CardMedic app rolled out to maternity services across Suffolk and north east Essex in new ICS contract
The CardMedic app will support pregnant women by improving communication with clinical staff
Maternity services across Suffolk and north east Essex have gone live with the CardMedic healthcare communications app.
The app has been deployed to improve experiences for those using maternity services and support the ambitions of the area to fulfil NHS England’s Core20PLUS5 framework.
The CardMedic app went live across the region’s maternity services in November 2022 and is being widely used by multidisciplinary teams including midwives, obstetricians, and other clinical staff, as well as administrative teams at all three hospital sites – West Suffolk Hospital, Ipswich Hospital, and Colchester Hospital.

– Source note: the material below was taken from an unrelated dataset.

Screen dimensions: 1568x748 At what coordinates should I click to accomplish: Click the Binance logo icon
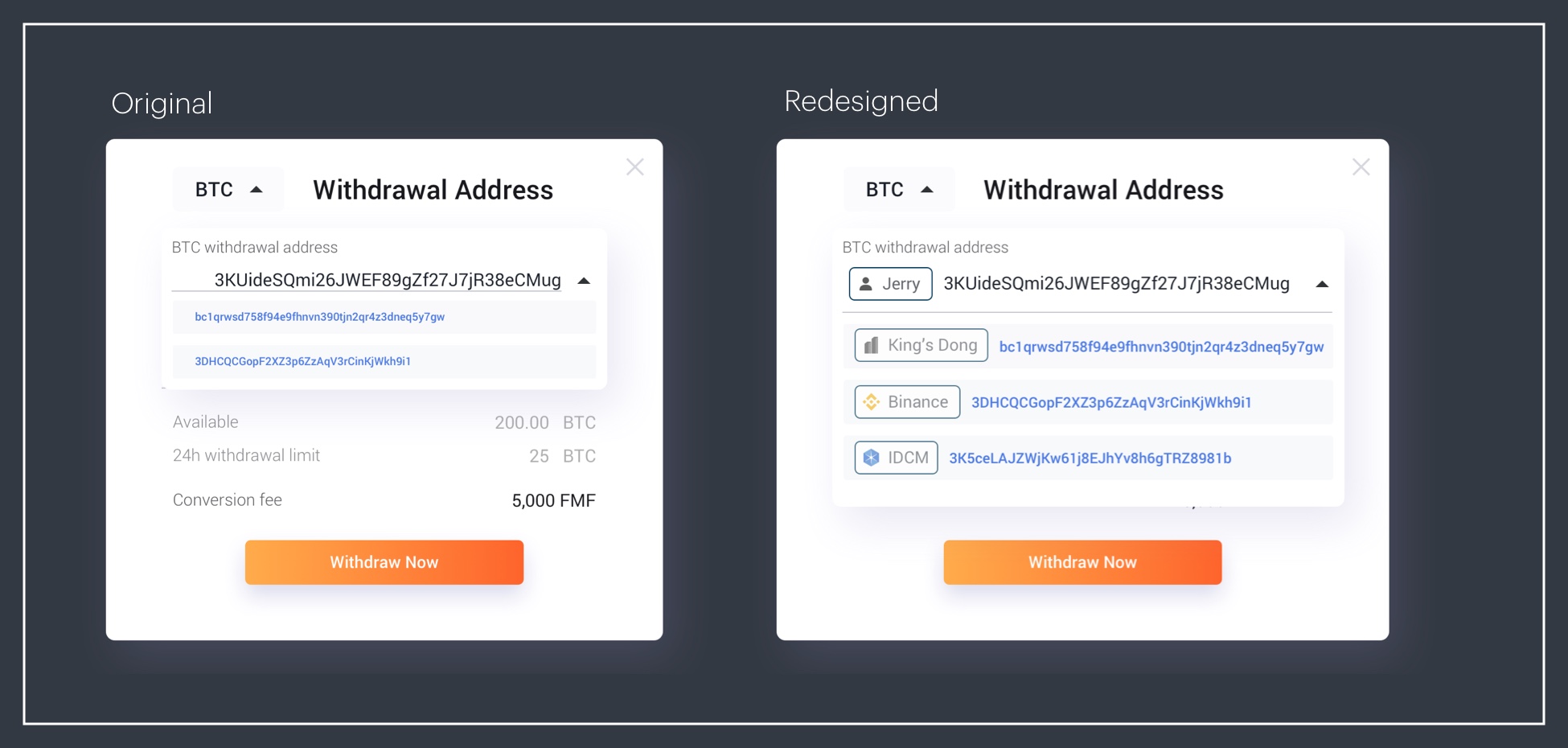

The solution is already helping to improve access to care across the entire maternity pathway, improving confidence in care services and putting people who experience communication barriers at ease.
The app enables those with additional needs, such as language barriers or cognitive impairments, to communicate freely with their clinicians through 800 pre-written clinical scripts as well as a chat function.
Suffolk and north east Essex is home to a diverse population, including many people with English as a second language.
And this affects their ability to access health and care services, which can result in significant health inequalities.
Maternity services are one of the areas of clinical focus for the Core20PLUS5 framework, of which Suffolk and north east Essex is an early adopter.
“Data tells us that health inequalities exist in maternity services throughout England,” said Teri Gavin-Jones, clinical lead midwife at Suffolk and North East Essex Integrated Care System.
By using CardMedic as a tool to help address communication barriers, we will be able to deliver more-equitable services to a larger number of people in the region
“In the UK, black women are four times more likely to die in childbirth than white women, and brown women are two times more likely to die than white women.
“Reducing the equity gap and improving communication is therefore our priority in Suffolk and north east Essex.
“By using CardMedic as a tool to help address communication barriers, we will be able to deliver more-equitable services to a larger number of people in the region.”
The app is being used across the entire maternity pathway, enabling expectant parents who otherwise would not have been able to communicate effectively, to engage in shared decision making throughout their care journey.
Gavin-Jones said: “Being in hospital is often an unsettling experience, and even more so for people who cannot communicate effectively.
“The work we’re doing with CardMedic is playing a major role in reducing this confidence gap, helping to make having a baby the exciting experience it should be.”
The ICS decided to roll out CardMedic to its maternity services first as new and expecting parents will engage with the services at multiple points.
“Interactions with maternity services are not an isolated event- it is very much a journey,” explained Gavin-Jones.
“We’ll see families in acute and urgent maternity settings, but they’ll also go to their GP or receive a home visit by a health visitor and midwife once the baby is born.
“It’s going to enable us to see the impact CardMedic can have system-wide, which is really exciting.”
Feedback from early users has been overwhelmingly positive.
One midwife said the app included all of the key words and phrases needed during pregnancy, labour, and the postnatal period, and she was able to access them very quickly, meaning more-timely decisions could be made.
We’ve worked collaboratively with CardMedic since we started the partnership and I’m excited for us to bring new functionality to the organisation together with the team
As a result, clinicians in other specialisms have expressed that they would like to start using the app, such as in A&E and cancer services.
Emma Connell-Smith, project delivery lead for the ICS, said: “The app is going to make patient journeys safer, and provide a better experience.
“It will give people the opportunity and confidence to ask questions, and give clinicians the ability to respond quickly, which is so important in urgent situations.
“We have 44 languages and formats sitting in our pockets now, which is going to streamline the services we provide.”
The organisation is now working with CardMedic to develop new content for the app so it is more personalised for the people it serves.
Connell-Smith said: “While the priority is making sure people are happy and confident about the care they’re receiving, we want to be able to have non-clinical conversations too.
“Being able to ask if they’re comfortable or if they’d like a cup of tea can make such a big difference to someone’s experience.
“We’ve worked collaboratively with CardMedic since we started the partnership and I’m excited for us to bring new functionality to the organisation together with the team.”